A new breed of cynic is spawned from the spin of julia hobsbawm

Used to a servile media cowed by PR, the queen of spin was shocked by criticism coming from student journalists. Is the press in the process of growing new teeth?

I do not know where she does her professing. Perhaps she holds the Max Clifford chair of Modern Dissimulation at the University of Slithering-in-the-Mire, but I do know that she once graced with her presence a meeting of student journalists at the City University. And were they honoured? Were they appreciative? Reader, it gladdens my heart to say they were not. According to a report of the event, “they showed their resentment by peppering her with critical questions.” Her response was to shake her head sadly and murmur, “So young and already so cynical.” It was as though a deity was looking down from Mount Olympus and sorrowfully observing the folly of humankind.

But in this instance humankind had got it right. Those of us who are critical of media studies take comfort from the suspicion shown by the students. So young and already so smart. For cynicism is the sharpest weapon in the armoury of the journalist. By cynicism I mean having scant faith in the integrity of those set in power over us – politicians, judges, officialdom of all sorts – and still less in those whose purpose in life is to get something into the paper or on to the airwaves. An unnamed cynic, but one obviously steeped in journalism, famously said that news was something that someone, somewhere did not want to see printed – all the rest was advertising. In the media today there is too little news and too much advertising by another name.

Public relations was created in response to the power of the press. It was a recognition that newspapers, though fallible, were by and large trusted and capable, almost by chance and sometimes capriciously, of making and destroying reputations. PR sought to turn this strength in on itself by moulding and manipulating the press. From the very beginning, then, PR and journalism were in opposition to each other. But journalists, being cynics, took from PR the bits they liked and that were useful to them. The rest they discarded. In recent years, however, PR has grown in power. It is better organised, its strengths better marshalled. To the fury and indignation of journalists, PRs have become the hired gatekeepers of those in power, admitting only those who shout “Friend”. For their part, too many journalists are lazy, under pressure and with too much space to fill. Into those empty spaces pours the output of PR. If journalists are suspicious and resentful of PR it is partly through guilt.

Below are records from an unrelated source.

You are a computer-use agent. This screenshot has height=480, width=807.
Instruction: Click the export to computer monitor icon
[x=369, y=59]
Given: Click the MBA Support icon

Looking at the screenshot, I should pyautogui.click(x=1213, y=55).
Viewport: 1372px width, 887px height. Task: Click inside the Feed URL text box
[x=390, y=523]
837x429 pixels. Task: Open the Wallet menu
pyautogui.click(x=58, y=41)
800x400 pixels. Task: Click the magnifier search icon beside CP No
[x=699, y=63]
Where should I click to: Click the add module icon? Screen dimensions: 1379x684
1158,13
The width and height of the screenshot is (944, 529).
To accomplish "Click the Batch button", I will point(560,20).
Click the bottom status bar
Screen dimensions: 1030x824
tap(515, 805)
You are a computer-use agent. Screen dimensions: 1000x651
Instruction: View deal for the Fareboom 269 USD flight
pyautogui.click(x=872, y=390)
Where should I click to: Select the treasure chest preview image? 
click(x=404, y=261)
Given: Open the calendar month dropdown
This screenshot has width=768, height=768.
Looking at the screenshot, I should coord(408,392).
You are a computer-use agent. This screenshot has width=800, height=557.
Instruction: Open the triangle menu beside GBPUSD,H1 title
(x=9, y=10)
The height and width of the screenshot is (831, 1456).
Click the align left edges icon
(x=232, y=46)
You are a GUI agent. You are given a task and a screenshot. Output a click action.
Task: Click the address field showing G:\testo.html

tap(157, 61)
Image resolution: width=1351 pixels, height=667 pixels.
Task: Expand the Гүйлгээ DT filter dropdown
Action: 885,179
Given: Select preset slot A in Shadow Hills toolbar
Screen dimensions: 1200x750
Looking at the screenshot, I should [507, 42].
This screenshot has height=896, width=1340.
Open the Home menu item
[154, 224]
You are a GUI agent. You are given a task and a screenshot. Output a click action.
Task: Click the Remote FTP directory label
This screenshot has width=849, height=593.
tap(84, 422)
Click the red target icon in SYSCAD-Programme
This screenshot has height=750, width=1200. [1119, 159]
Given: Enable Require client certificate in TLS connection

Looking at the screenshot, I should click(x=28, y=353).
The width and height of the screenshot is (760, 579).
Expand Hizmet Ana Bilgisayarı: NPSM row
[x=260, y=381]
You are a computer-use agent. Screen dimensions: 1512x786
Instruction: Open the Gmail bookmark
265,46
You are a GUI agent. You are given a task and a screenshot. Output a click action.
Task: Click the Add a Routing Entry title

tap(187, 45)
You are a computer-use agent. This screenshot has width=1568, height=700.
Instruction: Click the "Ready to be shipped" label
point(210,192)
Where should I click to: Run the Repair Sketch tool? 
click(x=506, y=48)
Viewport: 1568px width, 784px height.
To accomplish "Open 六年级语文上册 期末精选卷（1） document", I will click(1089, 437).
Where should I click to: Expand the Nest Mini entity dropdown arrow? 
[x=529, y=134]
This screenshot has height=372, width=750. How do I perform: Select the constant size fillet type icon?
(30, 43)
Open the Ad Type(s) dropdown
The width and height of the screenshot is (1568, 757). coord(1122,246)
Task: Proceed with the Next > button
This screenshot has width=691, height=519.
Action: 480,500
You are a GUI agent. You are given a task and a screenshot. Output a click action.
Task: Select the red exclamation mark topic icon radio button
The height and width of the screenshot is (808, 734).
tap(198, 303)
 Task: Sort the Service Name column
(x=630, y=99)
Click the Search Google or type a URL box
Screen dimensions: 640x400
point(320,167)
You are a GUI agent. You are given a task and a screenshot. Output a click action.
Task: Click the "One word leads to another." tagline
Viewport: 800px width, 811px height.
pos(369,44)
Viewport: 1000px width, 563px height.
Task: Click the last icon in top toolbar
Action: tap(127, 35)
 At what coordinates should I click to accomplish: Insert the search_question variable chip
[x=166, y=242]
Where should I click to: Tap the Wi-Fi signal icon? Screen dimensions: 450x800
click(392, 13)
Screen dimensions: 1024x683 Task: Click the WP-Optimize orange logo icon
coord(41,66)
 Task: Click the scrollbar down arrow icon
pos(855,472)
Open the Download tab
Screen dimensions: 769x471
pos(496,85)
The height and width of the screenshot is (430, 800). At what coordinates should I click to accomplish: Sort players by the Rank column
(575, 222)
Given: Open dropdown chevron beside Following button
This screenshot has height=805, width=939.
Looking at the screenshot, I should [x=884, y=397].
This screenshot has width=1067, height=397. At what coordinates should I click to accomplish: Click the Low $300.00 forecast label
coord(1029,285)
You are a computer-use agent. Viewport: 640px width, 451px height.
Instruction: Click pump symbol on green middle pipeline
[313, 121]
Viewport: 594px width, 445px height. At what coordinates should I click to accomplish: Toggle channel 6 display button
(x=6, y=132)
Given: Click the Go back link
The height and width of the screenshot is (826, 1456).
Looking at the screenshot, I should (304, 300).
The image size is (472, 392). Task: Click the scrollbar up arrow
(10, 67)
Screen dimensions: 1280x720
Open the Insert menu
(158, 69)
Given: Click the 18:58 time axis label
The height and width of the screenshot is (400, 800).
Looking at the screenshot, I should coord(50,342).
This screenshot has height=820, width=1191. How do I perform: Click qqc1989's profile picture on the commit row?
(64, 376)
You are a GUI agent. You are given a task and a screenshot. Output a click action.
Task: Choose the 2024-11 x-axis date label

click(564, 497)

If guilt is unpleasant, cowardice is worse. When Peter Mandelson was at his reptilian worst, browbeating journalists with the sibilant hiss, “I know your editor”, he should have been repulsed in the language of the lower deck, and any journalist found abusing New Labour’s spin doctor should have been given a pay rise, a commendation and a medal. Instead, the response was all too often a craven submission.

There are those, I know, who say that press and PR deserve each other and, in the words of Dr Johnson, there is no settling the point of precedency between a louse and a flea. At times, it is not easy to defend the British press. We have the most unpleasant tabloid newspapers in the world, in particular the Daily Chav edited by the flame-haired Jessica Crude, but the true test is one of dispensability.

A free press is the mark of a civil society without which the liberty of us all would be threatened. Why else is the first action of every newly enthroned despot to muzzle the media?

But what of PR? To borrow from that catchpenny poet and straw philosopher John Lennon, imagine a world without PR, it’s easy if you try. No chat show fodder; no Sunday supplement cover stories plugging books/films/shows but purporting to be profiles; no book signings; no one to talk to Richard and Judy; no fashion and lifestyle sections; no celebrity launches; no phoney surveys; no photocalls.

Public relations, in common with lifestyle gurus, counsellors, fitness coaches, personal shoppers, and faith healers, is one of those fluffy non-jobs that stick to the coat-tails of the service economy. True, PR keeps many otherwise unemployable young women with nice teeth and good manners in work, but a single cynical grin is worth a thousand plastic smiles.